Why is it impossible for a man to play a sport with a women and not constantly feel the need to give advice? Do all men feel that if only the coach had put them in the game, they would have scored the game winning touch down, been carried off of the field by their teammates and placed into the arms of the head cheerleader? I've seen "Pros vs. Joes". It is one of my favorites. I guess I like this behavior as long as it isn't directed toward me. OK, maybe I really don't like this behavior, I am just amused by it. I do admit that it doesn't take much!
When I was in college, one of my girlfriends asked me to join her co-ed softball team. I played softball for many years as a youngester, but was never very good at it. Probably because I was afraid of the ball. I blame this on my father who, as the parent of two girls, prided himself on his method for teaching A GIRL to catch. It was no method, really, he just threw the ball at my head, figuring I would catch it to avoid being hit. I was a quick learner in school, but sports were another story. I never really mastered the skill of catching but instead ended up with several black eyes. This method worked for my sister and she went on to be the son my Dad never had. My Dad still feels that my sister should have joined the WNBA, rather than become an accountant. Ha! OK, back to college. I decided to join this co-ed softball team as a favor to my friend since they couldn't play unless they had four girls and I was girl four. I also figured that I could get some exercies and meet some new people. I knew from my first "at bat" that I had made a huge mistake. Several of my male teammates were standing behind home plate and shouting out instructions for how to hit the ball, when to swing, when not to swing, etc. I lost focus and struck out. In reality, I probably would have struck out anyway. That was the last time I ever played softball.
Now fast forward to 2007. This summer I joined a co-ed tennis league. There are 3 men and 3 women. Each week we play multiple games: men/women singles, mixed doubles and men/women doubles. I was excited to meet my team and was surprised to find that we were all at about the same skill level and all appeared to have joined for the same reasons: to practice our tennis game, have fun and hopefully pick up a new friend or two! Let me also tell you, before I get into the meat of this story, that I am truly one of the most competitive people in the world. It is my normal way, in sports and life, to beat myself up over every mistake, even the slightest one. Because of this, I cannot control what comes out of my mouth after missing a shot.
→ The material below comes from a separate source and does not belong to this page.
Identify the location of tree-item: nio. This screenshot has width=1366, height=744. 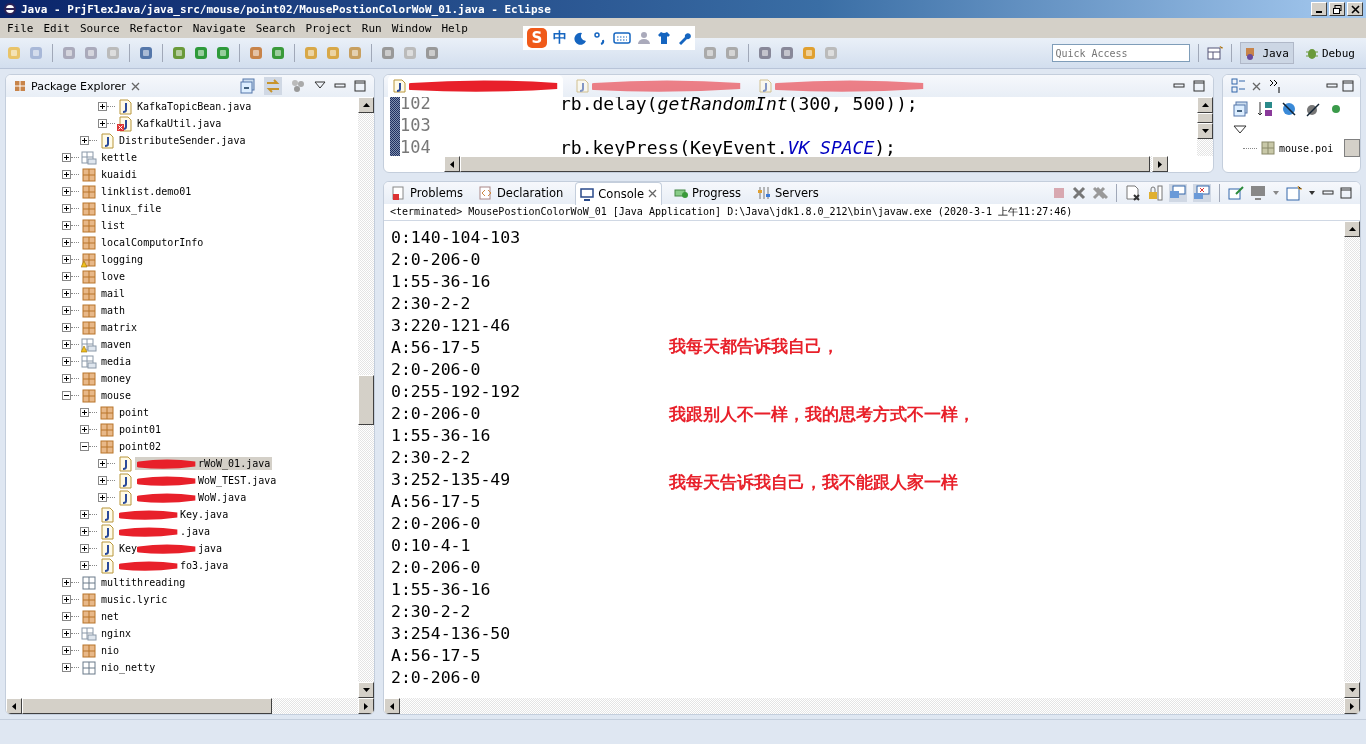
(110, 650).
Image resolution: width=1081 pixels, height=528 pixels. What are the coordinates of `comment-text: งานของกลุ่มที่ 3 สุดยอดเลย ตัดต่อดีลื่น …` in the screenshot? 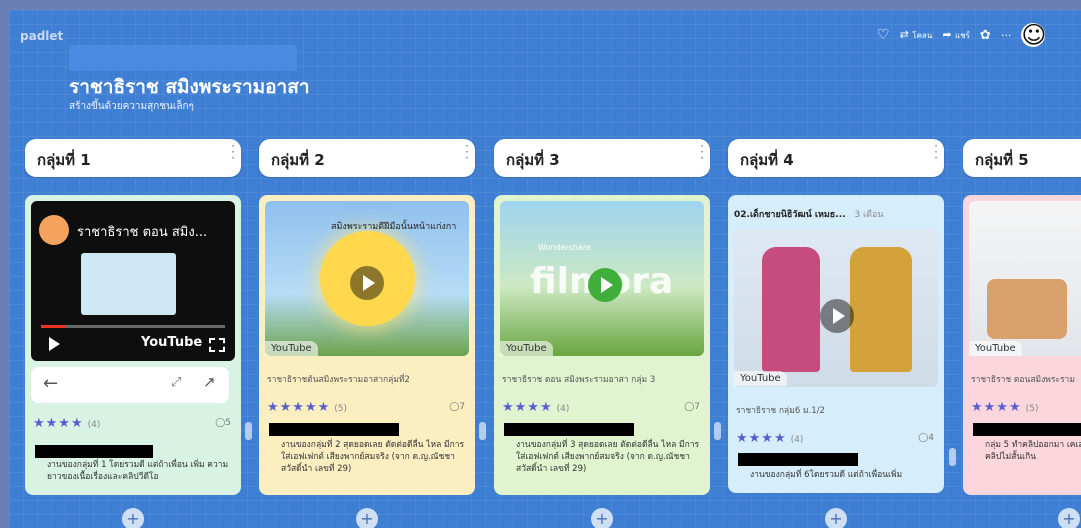 It's located at (608, 457).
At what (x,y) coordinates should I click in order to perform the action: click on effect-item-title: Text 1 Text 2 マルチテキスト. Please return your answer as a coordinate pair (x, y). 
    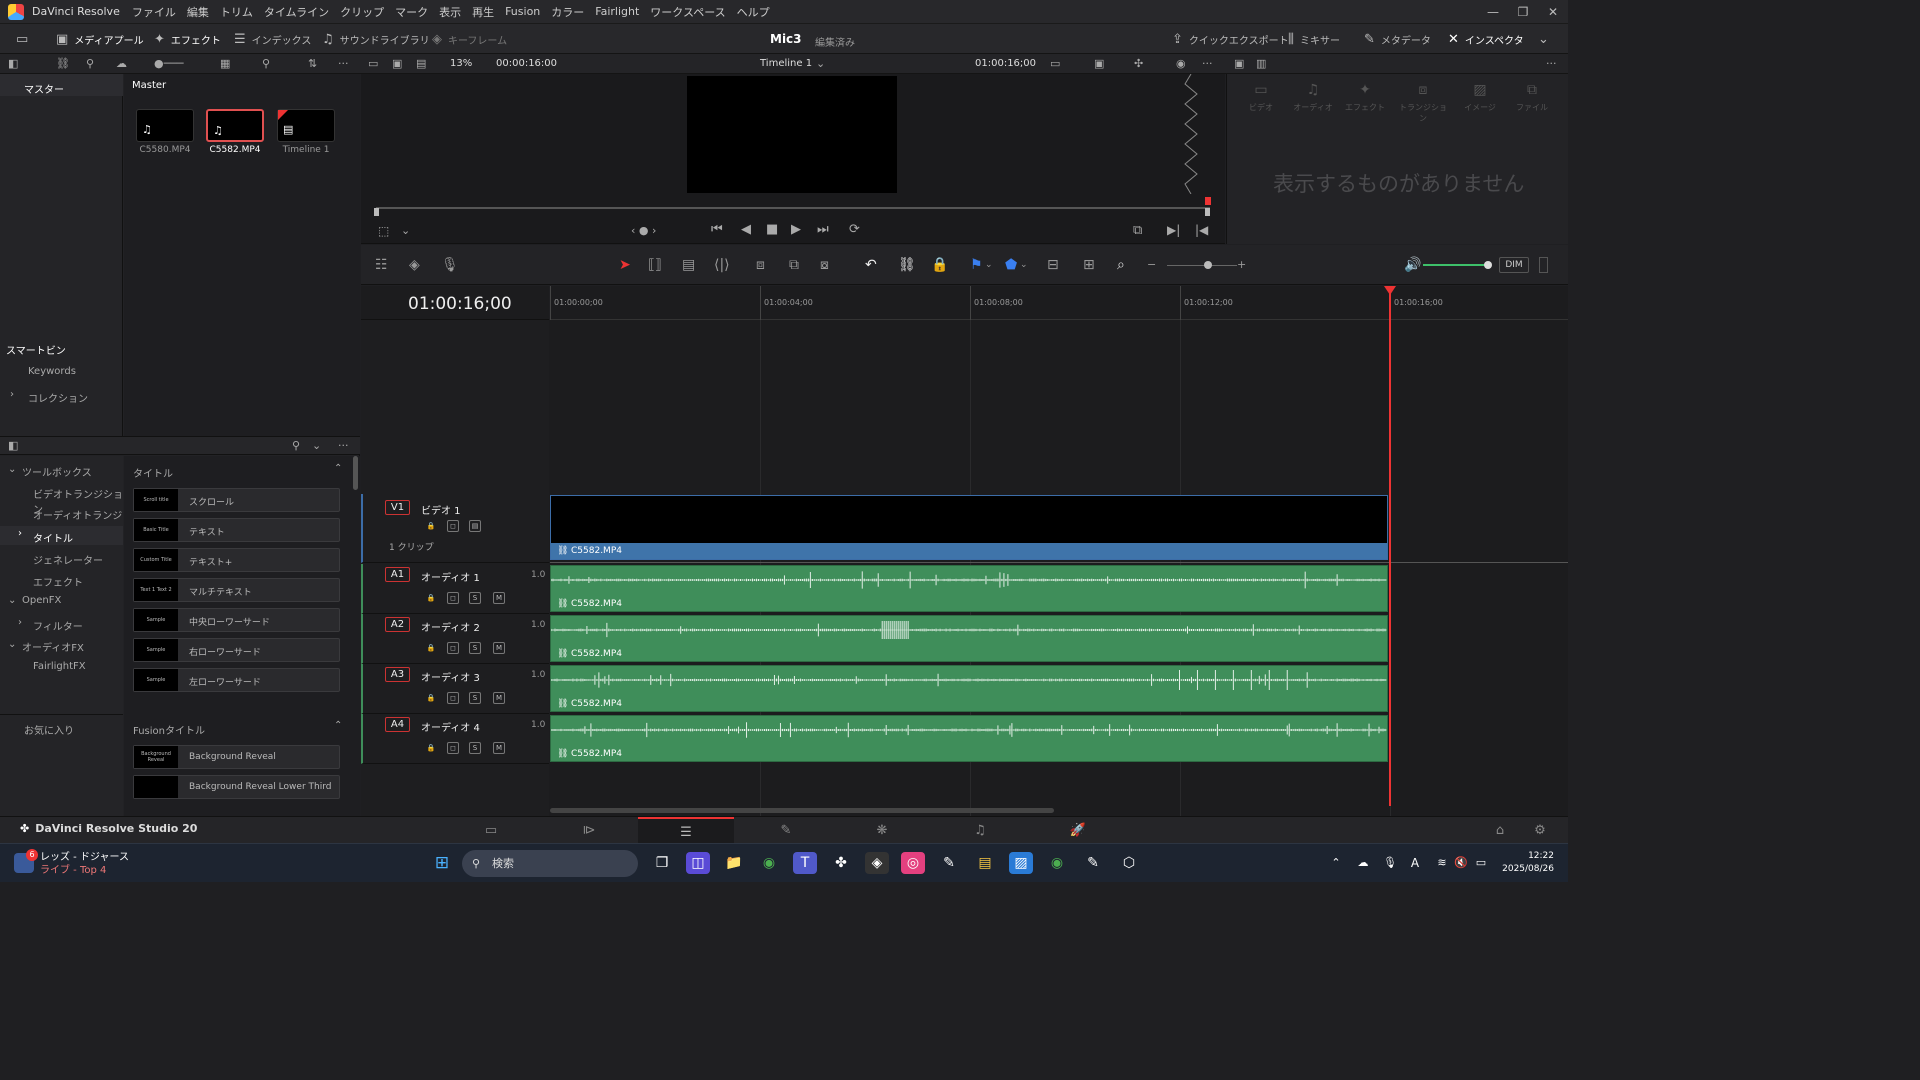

My ability to combine cuss words in new and exciting ways is truly a gift. I have never been bothered by this...I think it is my release as I prefer swearing over violence. So, with that being said, the last few weeks, I have played mix doubles with a man I will call Dick. Dick and I usually win, and he is even more competitive than I am. When I miss a shot, after unrepeatable profanity leaves my lips, I'm faced with Dick's critique of what I did wrong.
"You need to stand closer to the net."
"You need to stand farther away from the net."
"If I were you, I would have let that one go as it would have been out."
"When hitting a volley shot, punch out, not down."
"Don't forget, the second serve is softer than the first. You should have moved in more."
The first week I ignored his criticism and continued to play. I was able to remain calm by invisioning various ways to inflict pain onto him with my raquet. Week after week, he continued to offer his pearls of wisdom. Interesting to note, that followed by a new pearl, he would usually return the ball, hitting it into the net or outside of the lines of the court. I don't want to give the impression that I am above advice. I have been taking tennis lessons every Sunday for the last year, and believe me, I need all of the coaching that I can get. But, why should I stand by and listen to someone's advice when they are clearly no better than I am?
So, last week, after this third comment, I went over to him and calmly said: "Dick, unless you are competing at Wimbledon, I don't want to hear your criticisms. I fell like I'm being picked on and find it distracting. I am fully aware of my mistakes. If you would like to discuss stragegy, please do. But otherwise, I'd appreciate it if you kept your criticisms to yourself. Thank you."
After these words left my lips, I felt better, lighter. I was able to continue with the game, which in fact we won. After all of our games were completed, my friend Monique came up to me and said that she had heard what I told him. I started feeling small. Monique was telling me "way to go you," but I couldn't help but feel a little bit bad for saying these words, within earshot of others.
When I got home that night, I told my husband what I had said and asked "was that bitchy?" His response was a very quick yes. Ouch. He was right. I started feeling worse, but wondering if perhaps, he was just saying this because he is a man. So I asked my sister who is one of the most brutally honest and upfront people that I know. She also responded that it was bitchy. Yikes. But, why should I feel bad for someone that has gotten through life by being a know-it-all? Was I the first person to tell him to shut his pie hole and stop critiquing? I'm guessing I probably was, since he has never been married.
So, to all the lound mouths out there who feel the need to spout off whenever they feel like it. Please don't. If I want your advice, I'll ask. And besides, isn't tennis all about the LOVE?
Has anyone else experienced this? How did you deal with it?